Мимо как раз проезжает свободное такси.
Я его останавливаю.
Мою машину пока лучше оставить в покое.
Глава 16
Роскошный каменный дом. На полу красный ковер, золоченые ручки, как в “Карлтоне”. Вердюрье живет на пятом. Я позволяю себе поездку на лифте, чтобы дать отдых уставшим ногам, и начинаю разговор с кнопкой звонка.
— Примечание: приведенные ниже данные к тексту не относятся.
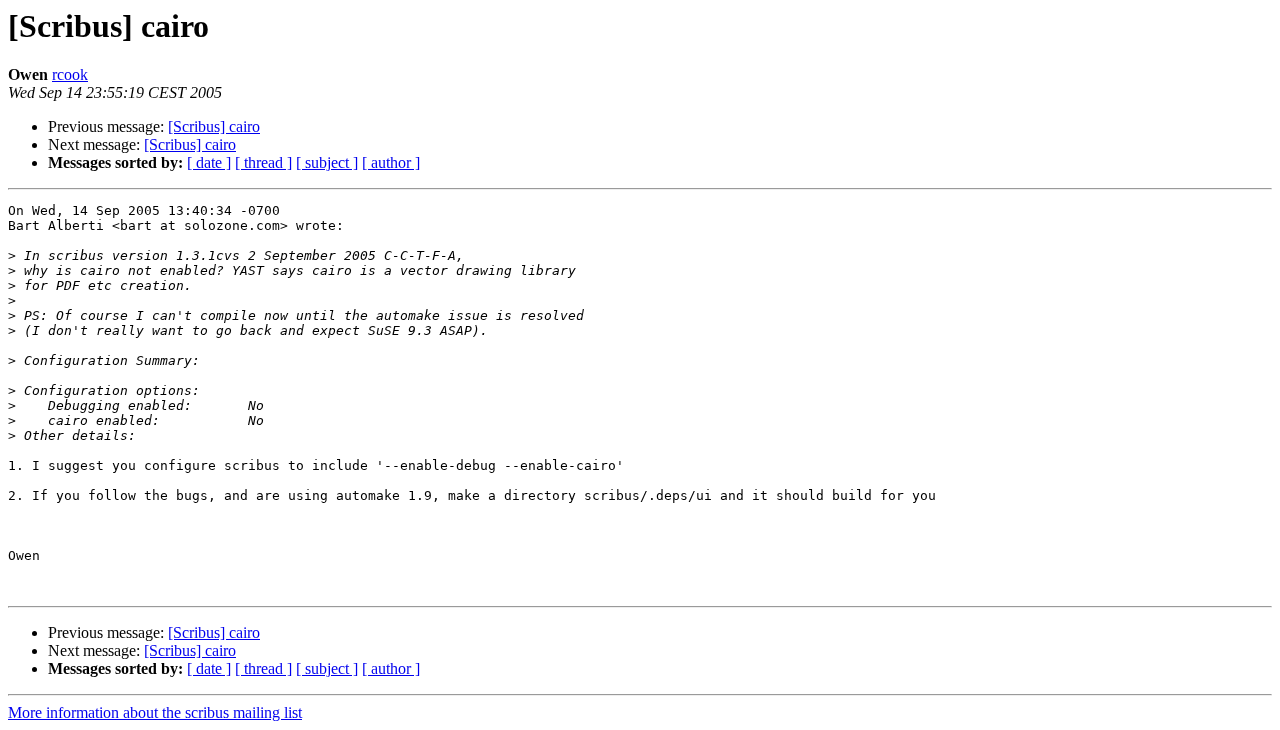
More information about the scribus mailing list (155, 712)
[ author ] (391, 162)
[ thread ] (263, 162)
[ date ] (209, 162)
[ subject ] (327, 162)
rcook (70, 74)
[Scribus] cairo (214, 126)
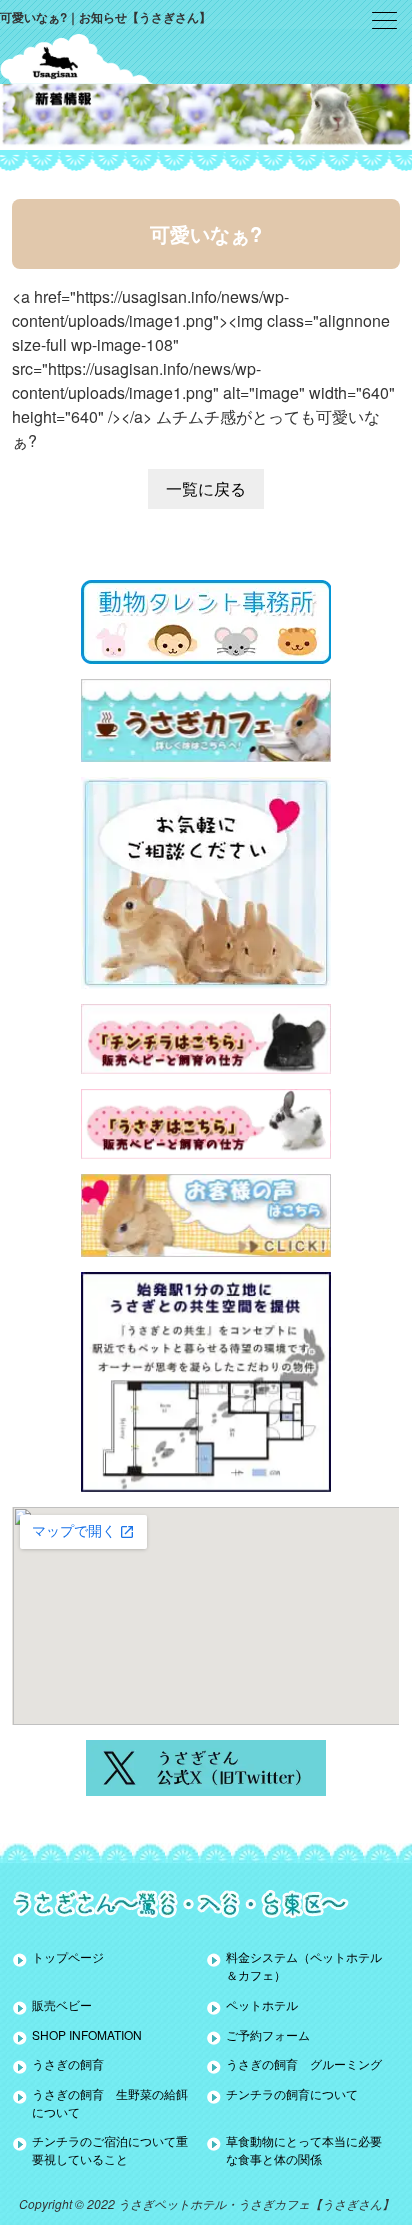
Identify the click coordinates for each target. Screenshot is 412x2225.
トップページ (68, 1956)
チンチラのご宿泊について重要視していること (110, 2149)
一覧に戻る (206, 488)
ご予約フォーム (268, 2034)
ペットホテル (262, 2004)
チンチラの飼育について (292, 2093)
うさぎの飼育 (68, 2063)
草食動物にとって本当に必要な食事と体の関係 (304, 2149)
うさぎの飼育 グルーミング (304, 2063)
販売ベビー (62, 2004)
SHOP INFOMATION (87, 2034)
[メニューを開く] (384, 20)
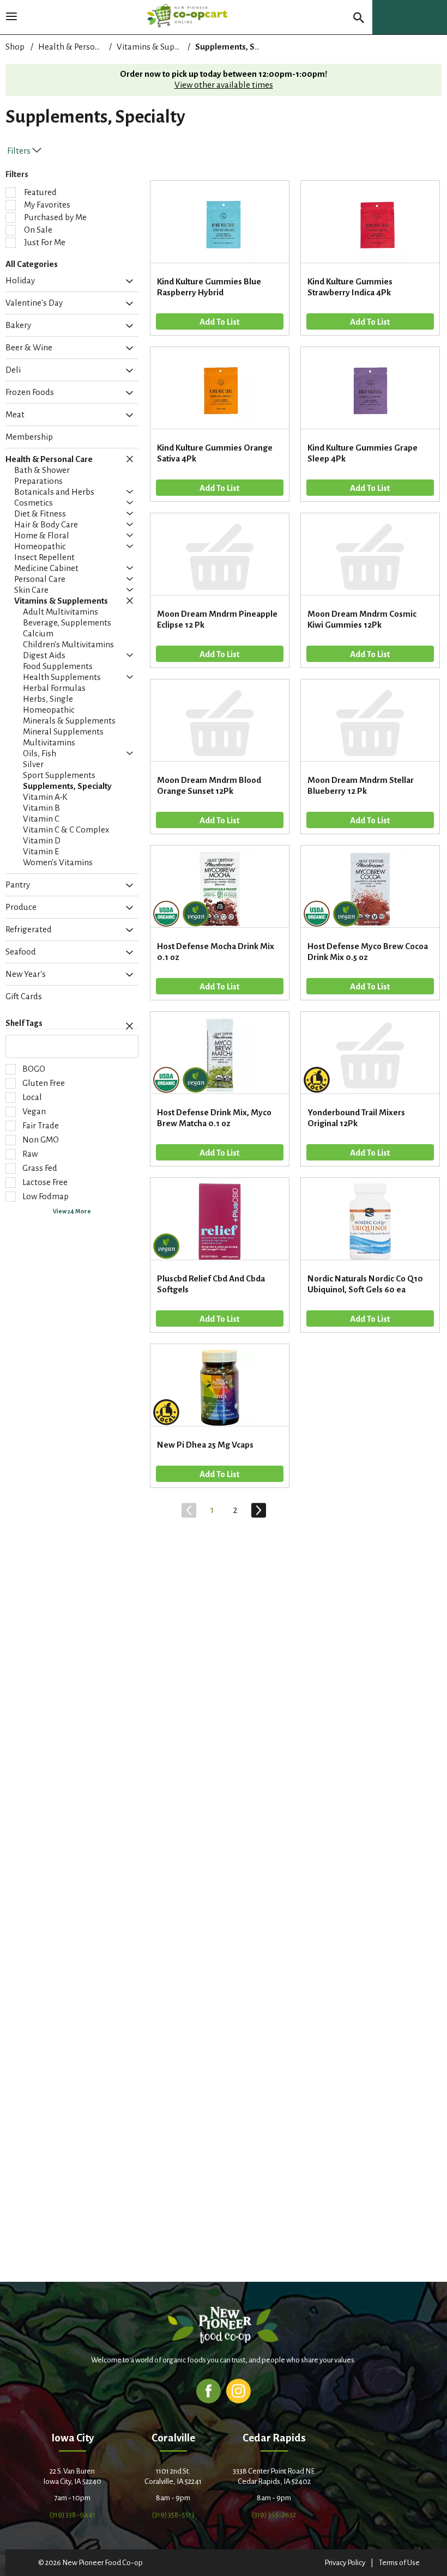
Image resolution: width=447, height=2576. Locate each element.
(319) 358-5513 (173, 2515)
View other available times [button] (223, 84)
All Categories (31, 264)
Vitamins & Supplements (163, 46)
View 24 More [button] (72, 1211)
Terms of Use (399, 2563)
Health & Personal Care (81, 46)
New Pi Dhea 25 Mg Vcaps (205, 1444)
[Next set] (257, 1510)
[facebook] (208, 2390)
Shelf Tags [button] (24, 1023)
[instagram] (238, 2390)
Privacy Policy (344, 2563)
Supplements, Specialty (239, 46)
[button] (126, 281)
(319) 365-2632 (274, 2515)
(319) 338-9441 (72, 2515)
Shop (15, 46)
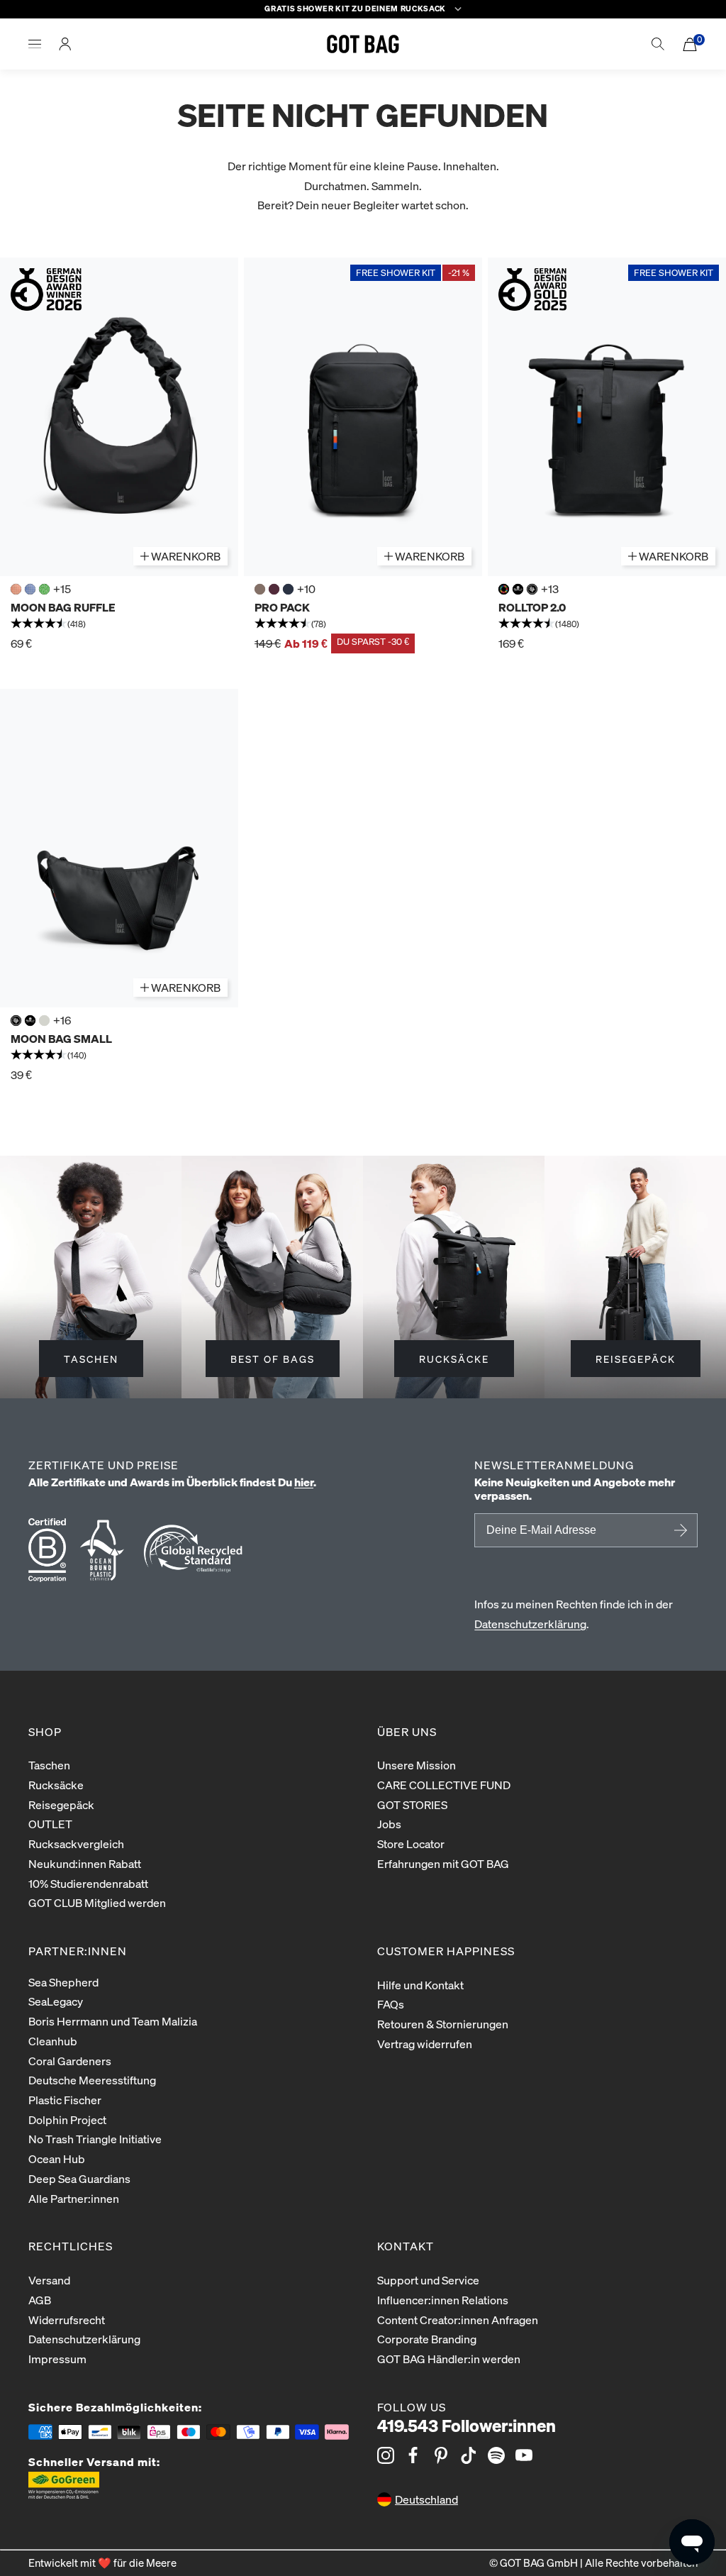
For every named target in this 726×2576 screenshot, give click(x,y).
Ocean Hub (56, 2158)
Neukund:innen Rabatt (84, 1863)
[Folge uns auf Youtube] (523, 2455)
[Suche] (658, 44)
Мне открывает странный тип.
Он высокий, очень худой, похож на туберкулезника или что-то в этом духе. У него морщинистое лицо, крючковатый нос, бледно-голубые глаза и волосы, подстриженные бобриком.
— Что вы хотите? — спрашивает он.
— Месье Вердюрье?
— Да, это я…
— Я пришел от босса…
— Какого босса?
У меня такое ощущение, что я иду по намыленной доске на роликовых коньках. При любом неверном шаге можно загреметь.
Я усмехаюсь, чтобы выиграть время.
— Ну, не смешите меня… Я говорю о муже Альды… Его лицо секунду остается напряженным, потом он решается:
— Заходите…
Захожу. Квартира под стать дому: густой, как лужайка Тюильри, ковер, роскошная мебель, китайские вазы, здоровые, как телефонные кабины… Он открывает застекленную дверь и приглашает меня в маленькую гостиную, меблированную в стиле Людовика Надцатого.
— Я жду ваших объяснений, — говорит он мне.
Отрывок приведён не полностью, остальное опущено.